この場合、「加入者資格喪失届」を金融機関(運営管理機関)に提出することになります。その際の喪失理由は「運用指図者となるため」を選んでください。これで今後の掛金の拠出は必要なくなり、今ある残高を運用するのみということになります。拠出停止後、再就職された際などは、拠出を再開することもできます。

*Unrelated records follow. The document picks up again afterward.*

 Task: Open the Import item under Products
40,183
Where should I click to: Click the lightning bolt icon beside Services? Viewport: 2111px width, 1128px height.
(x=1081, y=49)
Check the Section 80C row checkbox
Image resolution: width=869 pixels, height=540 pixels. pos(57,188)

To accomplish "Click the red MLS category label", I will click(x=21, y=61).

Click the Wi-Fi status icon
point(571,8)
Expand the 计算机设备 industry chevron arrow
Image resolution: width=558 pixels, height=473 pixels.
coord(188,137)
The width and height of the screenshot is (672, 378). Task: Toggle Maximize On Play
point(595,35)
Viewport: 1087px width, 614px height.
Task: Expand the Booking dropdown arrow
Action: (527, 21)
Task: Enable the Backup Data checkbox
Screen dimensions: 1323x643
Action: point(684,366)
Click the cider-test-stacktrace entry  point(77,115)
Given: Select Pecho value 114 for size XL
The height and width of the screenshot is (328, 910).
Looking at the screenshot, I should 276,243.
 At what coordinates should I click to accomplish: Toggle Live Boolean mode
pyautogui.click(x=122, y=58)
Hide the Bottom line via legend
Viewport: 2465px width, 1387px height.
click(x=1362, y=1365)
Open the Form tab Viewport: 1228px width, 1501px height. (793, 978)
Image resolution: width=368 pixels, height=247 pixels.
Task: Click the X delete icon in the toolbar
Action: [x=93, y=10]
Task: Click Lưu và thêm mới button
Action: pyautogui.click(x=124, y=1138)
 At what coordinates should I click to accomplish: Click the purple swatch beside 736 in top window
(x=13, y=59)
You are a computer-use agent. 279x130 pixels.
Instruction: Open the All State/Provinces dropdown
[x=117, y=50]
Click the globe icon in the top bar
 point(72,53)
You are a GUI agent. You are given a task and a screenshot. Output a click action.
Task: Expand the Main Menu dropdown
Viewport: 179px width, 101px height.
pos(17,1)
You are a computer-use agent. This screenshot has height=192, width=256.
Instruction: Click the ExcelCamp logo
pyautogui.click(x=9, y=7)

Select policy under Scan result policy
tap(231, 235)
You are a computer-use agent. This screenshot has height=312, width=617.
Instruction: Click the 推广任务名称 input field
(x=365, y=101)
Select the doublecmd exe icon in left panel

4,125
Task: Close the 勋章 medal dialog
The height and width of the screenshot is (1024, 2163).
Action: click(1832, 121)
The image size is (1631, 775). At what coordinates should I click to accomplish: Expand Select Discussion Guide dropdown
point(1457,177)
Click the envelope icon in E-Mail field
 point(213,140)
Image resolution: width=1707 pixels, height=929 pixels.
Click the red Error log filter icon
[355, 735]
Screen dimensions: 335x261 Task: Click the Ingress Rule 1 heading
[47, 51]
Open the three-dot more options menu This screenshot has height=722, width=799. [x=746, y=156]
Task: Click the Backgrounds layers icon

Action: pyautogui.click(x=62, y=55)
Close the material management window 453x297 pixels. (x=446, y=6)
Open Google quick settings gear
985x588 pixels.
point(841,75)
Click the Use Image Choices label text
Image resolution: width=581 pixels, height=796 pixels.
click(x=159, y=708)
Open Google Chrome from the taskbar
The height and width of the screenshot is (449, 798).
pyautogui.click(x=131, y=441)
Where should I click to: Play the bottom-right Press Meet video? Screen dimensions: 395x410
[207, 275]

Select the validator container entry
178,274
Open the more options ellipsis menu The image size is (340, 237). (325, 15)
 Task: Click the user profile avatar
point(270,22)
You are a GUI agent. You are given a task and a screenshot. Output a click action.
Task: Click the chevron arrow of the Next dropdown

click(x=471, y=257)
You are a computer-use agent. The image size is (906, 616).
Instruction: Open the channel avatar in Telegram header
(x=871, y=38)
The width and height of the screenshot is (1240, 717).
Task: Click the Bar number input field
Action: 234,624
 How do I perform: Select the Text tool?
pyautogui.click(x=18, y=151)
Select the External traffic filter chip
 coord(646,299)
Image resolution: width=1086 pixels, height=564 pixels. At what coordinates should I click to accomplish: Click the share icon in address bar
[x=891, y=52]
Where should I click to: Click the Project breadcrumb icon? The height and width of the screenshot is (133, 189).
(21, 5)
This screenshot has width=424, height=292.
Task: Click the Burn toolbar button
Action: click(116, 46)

よって、掛金の拠出を停止し、それまでの拠出分を運用する「運用指図者」という選択が今回のご相談者には合っているかもしれません。ただし、運用指図者の場合、手数料を意識する必要があります。金融機関によって異なりますが月額66円~数百円の手数料が生じます。よって、その手数料に負けないだけの運用を行いたいところです。安全性重視でリターンが低い運用をしていますと、手数料分の残高が減ることになるので、その点注意してください。
参照:「加入者資格喪失届」

まとめ

今回のご相談に対するポイントをまとめると以下のようになります。

iDeCoやNISA制度が現在注目されています。特に税制メリットがあるということから、投資の知識や経験が少ない方が始めるケースも多いようです。NISAはいつでも売却・換金できますが、今回紹介しましたように、iDeCoは途中で引き出すことが原則できません。今後のライフプランをじっくり検討し、無理のない範囲で上手に付き合ってください。